Required work: Scan the entries that follow for the word "marker", then report every line in which it appears.

Given data:
----------

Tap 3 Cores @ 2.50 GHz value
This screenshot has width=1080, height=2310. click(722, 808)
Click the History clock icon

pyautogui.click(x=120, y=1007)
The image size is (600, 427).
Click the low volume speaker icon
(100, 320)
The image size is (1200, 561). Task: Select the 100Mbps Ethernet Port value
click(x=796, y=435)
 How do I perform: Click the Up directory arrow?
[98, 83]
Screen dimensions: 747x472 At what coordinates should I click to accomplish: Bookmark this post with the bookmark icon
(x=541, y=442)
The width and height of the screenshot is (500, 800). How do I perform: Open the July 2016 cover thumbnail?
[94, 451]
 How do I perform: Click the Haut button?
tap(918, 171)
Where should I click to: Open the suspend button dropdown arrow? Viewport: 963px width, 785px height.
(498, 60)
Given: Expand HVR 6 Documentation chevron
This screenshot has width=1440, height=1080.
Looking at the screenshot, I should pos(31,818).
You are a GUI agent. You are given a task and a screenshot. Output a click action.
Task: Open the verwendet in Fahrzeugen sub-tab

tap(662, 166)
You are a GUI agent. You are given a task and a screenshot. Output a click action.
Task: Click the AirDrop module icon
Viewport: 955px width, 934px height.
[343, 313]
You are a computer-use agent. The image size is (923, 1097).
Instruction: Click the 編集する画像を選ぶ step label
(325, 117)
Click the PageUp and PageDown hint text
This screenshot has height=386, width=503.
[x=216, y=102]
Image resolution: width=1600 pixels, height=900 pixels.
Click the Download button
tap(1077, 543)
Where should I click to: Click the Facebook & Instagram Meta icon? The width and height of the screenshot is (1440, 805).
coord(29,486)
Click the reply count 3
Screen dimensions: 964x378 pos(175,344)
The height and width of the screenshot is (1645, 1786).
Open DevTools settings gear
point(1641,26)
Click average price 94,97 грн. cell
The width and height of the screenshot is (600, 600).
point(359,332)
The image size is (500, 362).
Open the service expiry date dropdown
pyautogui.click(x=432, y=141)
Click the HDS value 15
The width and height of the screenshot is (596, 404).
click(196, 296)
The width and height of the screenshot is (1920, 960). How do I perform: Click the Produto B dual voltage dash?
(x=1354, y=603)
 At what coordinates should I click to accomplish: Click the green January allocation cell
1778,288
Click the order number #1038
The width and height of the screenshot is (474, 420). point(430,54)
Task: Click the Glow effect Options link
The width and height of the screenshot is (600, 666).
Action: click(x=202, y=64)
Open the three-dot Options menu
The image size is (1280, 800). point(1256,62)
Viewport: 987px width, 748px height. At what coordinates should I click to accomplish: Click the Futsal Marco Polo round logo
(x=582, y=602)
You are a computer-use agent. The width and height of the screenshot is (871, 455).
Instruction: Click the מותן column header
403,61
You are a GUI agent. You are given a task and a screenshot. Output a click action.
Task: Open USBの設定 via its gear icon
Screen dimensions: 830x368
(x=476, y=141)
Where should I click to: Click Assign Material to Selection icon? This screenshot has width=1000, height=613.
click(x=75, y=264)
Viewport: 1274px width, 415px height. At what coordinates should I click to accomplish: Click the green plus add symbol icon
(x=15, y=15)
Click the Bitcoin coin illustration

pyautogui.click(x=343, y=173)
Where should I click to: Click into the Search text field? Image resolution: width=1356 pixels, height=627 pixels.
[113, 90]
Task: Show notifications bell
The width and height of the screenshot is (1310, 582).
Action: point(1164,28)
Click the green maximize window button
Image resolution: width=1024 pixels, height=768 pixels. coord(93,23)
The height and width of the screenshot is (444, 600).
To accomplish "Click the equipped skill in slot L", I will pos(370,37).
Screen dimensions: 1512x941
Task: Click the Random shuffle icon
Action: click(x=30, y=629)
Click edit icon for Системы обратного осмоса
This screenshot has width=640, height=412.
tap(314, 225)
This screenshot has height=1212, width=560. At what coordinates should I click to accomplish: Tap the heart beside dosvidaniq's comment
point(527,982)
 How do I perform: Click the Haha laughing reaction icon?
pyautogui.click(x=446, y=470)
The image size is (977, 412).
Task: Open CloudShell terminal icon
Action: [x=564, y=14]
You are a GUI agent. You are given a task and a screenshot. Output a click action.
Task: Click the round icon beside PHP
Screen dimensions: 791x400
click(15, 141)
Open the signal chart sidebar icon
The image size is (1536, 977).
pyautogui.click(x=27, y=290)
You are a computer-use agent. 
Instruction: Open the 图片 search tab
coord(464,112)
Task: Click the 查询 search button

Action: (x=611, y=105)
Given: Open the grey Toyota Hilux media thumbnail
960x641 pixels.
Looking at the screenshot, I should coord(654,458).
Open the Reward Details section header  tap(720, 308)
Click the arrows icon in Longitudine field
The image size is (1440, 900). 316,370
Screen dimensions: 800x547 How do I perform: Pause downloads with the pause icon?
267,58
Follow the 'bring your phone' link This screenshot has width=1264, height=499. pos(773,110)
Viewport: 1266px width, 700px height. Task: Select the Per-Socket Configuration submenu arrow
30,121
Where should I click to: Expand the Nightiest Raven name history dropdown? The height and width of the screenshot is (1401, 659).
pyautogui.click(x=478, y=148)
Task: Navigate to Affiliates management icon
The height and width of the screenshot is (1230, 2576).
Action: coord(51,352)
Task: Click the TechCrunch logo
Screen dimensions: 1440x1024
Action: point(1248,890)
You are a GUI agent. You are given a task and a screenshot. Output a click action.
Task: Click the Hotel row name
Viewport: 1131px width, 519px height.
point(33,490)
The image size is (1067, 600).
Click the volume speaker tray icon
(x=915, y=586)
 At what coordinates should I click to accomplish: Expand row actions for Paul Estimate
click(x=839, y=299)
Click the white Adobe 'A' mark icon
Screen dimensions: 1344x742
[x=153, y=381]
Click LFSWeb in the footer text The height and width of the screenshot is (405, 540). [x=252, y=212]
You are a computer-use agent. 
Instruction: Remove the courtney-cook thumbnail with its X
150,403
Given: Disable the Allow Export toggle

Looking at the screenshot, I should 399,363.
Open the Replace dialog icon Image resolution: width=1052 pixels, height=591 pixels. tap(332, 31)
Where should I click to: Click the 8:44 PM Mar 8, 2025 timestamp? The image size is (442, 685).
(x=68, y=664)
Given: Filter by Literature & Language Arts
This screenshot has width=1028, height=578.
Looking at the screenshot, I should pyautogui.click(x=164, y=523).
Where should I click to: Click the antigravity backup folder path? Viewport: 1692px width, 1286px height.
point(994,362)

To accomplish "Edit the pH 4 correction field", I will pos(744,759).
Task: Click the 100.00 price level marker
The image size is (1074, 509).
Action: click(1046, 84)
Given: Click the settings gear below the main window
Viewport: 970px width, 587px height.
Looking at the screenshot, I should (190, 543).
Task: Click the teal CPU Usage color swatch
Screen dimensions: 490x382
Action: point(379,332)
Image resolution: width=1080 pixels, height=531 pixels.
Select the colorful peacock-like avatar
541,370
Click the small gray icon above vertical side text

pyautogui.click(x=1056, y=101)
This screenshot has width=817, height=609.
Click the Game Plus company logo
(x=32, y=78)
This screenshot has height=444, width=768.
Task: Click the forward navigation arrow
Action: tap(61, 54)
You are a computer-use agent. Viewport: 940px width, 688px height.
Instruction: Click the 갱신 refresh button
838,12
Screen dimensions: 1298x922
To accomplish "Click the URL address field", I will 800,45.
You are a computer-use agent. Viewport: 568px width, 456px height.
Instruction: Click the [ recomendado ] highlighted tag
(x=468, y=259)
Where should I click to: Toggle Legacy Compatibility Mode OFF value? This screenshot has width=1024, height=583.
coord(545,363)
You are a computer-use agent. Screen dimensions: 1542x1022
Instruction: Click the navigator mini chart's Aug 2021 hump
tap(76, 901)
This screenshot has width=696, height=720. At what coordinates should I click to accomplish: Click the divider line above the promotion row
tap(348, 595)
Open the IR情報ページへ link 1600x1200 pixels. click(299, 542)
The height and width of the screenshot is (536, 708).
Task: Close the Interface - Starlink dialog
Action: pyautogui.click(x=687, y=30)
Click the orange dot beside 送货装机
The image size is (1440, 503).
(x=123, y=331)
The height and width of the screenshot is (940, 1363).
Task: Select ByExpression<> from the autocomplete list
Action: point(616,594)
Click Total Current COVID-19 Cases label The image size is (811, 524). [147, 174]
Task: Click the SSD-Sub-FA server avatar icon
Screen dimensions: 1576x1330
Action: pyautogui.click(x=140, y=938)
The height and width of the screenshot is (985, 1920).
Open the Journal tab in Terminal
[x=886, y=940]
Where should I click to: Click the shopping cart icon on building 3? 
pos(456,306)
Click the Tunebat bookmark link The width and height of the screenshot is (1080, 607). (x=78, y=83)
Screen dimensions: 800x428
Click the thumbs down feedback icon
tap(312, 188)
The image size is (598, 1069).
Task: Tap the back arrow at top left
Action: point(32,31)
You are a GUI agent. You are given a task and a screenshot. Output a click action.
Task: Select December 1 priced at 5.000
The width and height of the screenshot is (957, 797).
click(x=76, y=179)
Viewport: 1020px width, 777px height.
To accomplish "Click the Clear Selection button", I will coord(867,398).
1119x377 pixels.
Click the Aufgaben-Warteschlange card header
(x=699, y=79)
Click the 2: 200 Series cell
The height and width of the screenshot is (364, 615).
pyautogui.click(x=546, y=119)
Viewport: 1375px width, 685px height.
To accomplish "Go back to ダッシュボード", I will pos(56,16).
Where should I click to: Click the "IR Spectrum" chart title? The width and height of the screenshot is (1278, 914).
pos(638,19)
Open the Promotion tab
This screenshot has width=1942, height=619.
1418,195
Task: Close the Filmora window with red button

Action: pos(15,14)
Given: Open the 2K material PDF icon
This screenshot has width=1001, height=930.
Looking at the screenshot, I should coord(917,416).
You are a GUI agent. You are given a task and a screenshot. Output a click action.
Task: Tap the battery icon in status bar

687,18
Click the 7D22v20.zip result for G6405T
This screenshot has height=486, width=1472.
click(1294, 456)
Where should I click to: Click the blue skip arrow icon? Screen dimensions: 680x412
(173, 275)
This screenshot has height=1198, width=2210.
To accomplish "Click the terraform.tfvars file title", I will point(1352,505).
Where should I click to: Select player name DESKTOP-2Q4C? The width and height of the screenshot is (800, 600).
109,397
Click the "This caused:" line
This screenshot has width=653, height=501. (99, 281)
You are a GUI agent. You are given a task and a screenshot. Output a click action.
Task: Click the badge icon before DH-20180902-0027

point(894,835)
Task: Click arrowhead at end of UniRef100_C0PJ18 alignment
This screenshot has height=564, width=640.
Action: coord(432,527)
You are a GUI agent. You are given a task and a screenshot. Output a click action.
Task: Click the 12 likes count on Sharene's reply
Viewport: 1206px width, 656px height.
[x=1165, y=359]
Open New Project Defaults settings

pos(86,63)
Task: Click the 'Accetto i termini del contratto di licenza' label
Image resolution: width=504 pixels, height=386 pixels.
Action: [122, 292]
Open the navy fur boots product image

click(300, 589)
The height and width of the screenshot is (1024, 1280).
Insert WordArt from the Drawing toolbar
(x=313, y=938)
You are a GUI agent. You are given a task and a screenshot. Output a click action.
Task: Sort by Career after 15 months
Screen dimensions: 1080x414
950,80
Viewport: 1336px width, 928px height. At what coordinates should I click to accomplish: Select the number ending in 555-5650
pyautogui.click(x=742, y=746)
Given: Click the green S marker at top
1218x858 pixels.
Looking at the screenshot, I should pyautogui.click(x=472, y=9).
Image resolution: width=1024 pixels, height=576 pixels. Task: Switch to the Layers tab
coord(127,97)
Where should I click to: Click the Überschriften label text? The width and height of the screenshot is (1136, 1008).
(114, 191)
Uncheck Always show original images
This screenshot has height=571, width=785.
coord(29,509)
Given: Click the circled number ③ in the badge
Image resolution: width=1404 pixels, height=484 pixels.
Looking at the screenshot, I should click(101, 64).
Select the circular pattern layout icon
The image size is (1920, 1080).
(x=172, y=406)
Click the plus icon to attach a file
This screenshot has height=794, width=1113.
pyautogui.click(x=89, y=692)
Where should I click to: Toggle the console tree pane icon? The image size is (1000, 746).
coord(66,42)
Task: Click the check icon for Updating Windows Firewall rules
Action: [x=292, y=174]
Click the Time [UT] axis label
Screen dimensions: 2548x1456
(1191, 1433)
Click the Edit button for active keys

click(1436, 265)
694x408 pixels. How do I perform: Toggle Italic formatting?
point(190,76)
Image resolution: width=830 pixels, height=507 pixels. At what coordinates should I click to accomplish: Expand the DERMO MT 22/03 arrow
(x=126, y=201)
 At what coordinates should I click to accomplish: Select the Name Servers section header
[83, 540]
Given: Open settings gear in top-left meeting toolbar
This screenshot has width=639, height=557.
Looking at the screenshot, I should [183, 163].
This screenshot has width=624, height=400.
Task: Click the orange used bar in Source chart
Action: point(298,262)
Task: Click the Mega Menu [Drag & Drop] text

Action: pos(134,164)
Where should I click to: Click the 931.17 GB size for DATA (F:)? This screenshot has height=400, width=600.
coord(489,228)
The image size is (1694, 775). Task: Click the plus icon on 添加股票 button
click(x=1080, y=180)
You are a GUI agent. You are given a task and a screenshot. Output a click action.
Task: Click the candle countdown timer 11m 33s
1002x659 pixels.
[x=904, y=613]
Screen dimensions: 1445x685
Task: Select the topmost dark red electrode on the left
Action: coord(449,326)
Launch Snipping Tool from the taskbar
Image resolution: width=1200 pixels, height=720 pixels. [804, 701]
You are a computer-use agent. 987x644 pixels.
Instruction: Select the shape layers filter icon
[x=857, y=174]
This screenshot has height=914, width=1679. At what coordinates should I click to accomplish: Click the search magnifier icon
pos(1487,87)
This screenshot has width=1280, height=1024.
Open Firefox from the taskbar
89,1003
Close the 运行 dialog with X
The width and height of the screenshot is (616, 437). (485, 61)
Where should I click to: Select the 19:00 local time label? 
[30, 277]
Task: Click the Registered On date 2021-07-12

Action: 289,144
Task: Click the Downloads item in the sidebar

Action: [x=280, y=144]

----------

Solution to the problem:
Task: Click the 100.00 price level marker
Given: Click the green S marker at top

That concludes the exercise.